Data for this exercise.
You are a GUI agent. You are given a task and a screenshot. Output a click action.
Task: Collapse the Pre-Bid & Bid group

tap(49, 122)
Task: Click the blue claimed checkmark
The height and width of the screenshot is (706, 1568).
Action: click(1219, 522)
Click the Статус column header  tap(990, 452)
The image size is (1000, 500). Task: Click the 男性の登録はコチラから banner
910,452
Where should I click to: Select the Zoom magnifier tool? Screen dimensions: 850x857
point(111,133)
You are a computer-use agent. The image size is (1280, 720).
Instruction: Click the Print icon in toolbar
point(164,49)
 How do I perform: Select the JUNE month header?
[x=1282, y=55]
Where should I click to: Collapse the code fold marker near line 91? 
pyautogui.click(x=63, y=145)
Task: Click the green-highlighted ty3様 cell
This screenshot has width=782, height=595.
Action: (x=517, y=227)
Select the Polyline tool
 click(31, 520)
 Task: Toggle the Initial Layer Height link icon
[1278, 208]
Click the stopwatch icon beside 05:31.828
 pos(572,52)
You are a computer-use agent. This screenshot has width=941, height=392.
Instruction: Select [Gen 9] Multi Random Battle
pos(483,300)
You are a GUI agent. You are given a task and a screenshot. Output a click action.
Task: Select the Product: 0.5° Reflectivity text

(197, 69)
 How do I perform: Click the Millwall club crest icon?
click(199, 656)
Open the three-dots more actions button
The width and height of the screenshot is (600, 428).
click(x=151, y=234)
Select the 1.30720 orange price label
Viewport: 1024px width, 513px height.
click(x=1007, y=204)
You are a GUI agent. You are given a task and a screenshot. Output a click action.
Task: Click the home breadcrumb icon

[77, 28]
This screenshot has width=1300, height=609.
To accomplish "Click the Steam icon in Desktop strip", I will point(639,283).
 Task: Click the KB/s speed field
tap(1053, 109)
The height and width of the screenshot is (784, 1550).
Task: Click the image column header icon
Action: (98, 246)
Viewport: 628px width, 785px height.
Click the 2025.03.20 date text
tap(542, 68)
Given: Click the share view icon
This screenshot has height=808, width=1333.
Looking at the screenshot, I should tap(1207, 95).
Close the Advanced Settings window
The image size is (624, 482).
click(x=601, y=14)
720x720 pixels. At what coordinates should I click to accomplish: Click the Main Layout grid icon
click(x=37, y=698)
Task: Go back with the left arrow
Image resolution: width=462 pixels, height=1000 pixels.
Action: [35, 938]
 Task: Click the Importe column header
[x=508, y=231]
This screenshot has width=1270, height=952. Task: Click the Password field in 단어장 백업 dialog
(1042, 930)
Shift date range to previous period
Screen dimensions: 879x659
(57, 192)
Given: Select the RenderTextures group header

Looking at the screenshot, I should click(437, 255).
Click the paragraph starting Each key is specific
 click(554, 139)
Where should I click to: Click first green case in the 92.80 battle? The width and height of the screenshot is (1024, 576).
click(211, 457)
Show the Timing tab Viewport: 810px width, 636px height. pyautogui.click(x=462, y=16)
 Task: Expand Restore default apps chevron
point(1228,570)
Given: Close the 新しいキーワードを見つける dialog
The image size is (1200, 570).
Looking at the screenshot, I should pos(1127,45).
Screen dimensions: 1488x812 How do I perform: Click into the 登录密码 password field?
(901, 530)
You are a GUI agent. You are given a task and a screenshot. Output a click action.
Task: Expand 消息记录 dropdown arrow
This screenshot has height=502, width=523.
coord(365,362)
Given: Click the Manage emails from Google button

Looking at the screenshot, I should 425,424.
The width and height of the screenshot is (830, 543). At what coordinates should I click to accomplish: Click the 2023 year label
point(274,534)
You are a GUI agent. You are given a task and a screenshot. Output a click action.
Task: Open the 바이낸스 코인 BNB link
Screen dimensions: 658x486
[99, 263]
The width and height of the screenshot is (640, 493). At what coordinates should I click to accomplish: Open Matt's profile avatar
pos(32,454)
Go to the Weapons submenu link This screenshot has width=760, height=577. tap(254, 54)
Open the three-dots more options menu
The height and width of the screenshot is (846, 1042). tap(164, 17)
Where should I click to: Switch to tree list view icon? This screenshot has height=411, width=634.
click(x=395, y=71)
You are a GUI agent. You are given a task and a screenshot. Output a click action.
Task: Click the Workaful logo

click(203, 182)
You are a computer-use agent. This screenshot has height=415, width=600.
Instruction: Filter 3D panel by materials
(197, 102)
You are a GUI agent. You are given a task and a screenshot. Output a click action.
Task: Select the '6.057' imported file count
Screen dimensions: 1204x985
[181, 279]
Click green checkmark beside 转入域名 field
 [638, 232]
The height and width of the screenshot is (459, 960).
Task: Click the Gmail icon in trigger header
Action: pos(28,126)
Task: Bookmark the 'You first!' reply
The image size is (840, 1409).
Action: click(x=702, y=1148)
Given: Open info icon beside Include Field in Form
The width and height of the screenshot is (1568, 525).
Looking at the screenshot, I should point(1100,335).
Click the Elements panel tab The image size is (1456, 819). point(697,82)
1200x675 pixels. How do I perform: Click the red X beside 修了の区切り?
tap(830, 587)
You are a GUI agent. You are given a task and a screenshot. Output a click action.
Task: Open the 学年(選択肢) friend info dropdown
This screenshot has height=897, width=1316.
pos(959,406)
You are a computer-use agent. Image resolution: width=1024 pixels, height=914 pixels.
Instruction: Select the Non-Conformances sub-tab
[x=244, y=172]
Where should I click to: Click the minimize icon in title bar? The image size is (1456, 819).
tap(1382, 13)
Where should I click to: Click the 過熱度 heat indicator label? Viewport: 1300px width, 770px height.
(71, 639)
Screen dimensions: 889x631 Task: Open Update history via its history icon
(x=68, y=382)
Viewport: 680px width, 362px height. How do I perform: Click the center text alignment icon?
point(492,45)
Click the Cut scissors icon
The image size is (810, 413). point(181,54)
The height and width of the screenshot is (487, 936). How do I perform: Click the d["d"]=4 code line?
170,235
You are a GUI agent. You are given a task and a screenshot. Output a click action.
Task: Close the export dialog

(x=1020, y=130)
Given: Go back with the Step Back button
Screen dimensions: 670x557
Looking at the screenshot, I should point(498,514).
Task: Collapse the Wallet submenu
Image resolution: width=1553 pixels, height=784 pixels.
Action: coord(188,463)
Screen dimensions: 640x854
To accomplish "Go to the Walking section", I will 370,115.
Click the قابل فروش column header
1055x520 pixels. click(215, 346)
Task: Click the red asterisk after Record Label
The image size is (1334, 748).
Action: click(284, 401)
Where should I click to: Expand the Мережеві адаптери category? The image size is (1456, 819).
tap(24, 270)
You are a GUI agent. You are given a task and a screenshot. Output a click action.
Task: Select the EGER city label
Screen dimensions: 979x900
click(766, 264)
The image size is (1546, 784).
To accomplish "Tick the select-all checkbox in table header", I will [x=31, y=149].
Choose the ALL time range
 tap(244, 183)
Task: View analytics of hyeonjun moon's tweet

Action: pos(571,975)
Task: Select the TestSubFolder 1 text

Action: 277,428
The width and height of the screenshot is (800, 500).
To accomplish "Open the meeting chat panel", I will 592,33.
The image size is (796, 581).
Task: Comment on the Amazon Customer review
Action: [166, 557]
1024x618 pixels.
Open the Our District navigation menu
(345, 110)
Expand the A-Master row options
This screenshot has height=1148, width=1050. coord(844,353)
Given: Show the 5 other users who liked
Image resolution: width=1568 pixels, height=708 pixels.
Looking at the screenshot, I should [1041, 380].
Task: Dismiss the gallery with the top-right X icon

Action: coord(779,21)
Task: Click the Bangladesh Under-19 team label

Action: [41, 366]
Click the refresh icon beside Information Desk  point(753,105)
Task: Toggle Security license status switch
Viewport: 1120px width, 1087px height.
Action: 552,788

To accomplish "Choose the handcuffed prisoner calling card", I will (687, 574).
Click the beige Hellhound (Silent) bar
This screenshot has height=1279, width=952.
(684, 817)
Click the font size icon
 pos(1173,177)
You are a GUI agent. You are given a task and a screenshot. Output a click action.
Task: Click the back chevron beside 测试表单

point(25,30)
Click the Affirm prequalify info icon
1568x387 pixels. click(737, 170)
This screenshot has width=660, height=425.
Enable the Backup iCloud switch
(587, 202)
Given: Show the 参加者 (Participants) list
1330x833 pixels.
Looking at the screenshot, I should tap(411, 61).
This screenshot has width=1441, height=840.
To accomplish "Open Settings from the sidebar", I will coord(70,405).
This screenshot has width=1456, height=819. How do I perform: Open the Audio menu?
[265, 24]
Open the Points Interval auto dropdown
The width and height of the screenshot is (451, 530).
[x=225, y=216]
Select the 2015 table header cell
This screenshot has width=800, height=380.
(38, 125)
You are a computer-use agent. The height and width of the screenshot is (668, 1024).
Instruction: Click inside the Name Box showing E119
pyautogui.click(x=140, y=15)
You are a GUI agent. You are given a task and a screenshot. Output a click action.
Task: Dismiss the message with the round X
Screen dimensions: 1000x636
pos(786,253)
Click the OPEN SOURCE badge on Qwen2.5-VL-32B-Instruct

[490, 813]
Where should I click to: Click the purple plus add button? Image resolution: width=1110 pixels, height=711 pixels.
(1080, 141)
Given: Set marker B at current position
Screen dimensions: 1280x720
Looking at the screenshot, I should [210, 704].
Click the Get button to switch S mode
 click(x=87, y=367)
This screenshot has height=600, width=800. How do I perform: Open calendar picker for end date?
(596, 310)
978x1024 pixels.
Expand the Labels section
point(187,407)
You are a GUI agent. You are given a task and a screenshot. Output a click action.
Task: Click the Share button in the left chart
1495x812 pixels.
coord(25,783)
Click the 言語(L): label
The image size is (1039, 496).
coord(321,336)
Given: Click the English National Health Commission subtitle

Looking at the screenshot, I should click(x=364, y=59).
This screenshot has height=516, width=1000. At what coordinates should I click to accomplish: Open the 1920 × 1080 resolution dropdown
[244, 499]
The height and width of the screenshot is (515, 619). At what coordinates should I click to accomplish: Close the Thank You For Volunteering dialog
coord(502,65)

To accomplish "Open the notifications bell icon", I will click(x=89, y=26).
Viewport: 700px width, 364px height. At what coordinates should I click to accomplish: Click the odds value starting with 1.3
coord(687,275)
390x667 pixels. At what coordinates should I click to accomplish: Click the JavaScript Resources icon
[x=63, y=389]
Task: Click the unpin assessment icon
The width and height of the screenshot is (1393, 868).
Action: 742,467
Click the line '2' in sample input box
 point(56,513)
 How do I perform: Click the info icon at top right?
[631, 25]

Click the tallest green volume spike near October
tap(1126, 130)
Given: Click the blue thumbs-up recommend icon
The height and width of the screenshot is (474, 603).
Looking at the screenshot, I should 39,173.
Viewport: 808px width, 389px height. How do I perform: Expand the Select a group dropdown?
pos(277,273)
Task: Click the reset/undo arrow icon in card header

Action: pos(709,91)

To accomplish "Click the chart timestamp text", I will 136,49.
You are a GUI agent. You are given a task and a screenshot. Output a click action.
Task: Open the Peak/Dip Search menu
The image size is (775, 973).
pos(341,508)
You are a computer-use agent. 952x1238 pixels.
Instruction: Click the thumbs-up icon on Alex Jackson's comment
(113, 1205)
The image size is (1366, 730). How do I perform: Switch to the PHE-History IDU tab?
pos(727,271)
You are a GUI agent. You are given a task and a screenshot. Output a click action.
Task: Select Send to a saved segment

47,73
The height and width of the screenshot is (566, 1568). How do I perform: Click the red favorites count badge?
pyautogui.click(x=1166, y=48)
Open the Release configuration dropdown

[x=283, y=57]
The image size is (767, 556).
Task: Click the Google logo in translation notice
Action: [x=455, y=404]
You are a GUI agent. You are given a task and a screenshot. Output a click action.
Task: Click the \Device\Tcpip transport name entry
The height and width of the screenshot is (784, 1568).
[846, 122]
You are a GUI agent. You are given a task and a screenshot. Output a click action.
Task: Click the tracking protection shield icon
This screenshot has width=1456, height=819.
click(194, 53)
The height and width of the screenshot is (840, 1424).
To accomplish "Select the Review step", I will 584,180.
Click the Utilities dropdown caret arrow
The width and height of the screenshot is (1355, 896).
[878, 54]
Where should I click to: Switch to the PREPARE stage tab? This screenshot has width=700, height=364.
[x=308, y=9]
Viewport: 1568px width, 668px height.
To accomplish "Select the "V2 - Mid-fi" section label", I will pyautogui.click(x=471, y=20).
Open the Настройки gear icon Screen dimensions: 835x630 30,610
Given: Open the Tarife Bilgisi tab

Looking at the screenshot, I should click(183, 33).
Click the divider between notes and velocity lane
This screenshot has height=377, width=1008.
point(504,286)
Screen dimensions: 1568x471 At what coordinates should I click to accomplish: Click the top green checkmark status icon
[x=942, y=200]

The task.
Copy the listing verbatim, starting at the line that contains "Open the three-dots more actions button" and ending after the line that contains "I will point(639,283).".

Correct response.
Open the three-dots more actions button
The width and height of the screenshot is (600, 428).
click(x=151, y=234)
Select the 1.30720 orange price label
Viewport: 1024px width, 513px height.
click(x=1007, y=204)
You are a GUI agent. You are given a task and a screenshot. Output a click action.
Task: Click the home breadcrumb icon

[77, 28]
This screenshot has width=1300, height=609.
To accomplish "Click the Steam icon in Desktop strip", I will point(639,283).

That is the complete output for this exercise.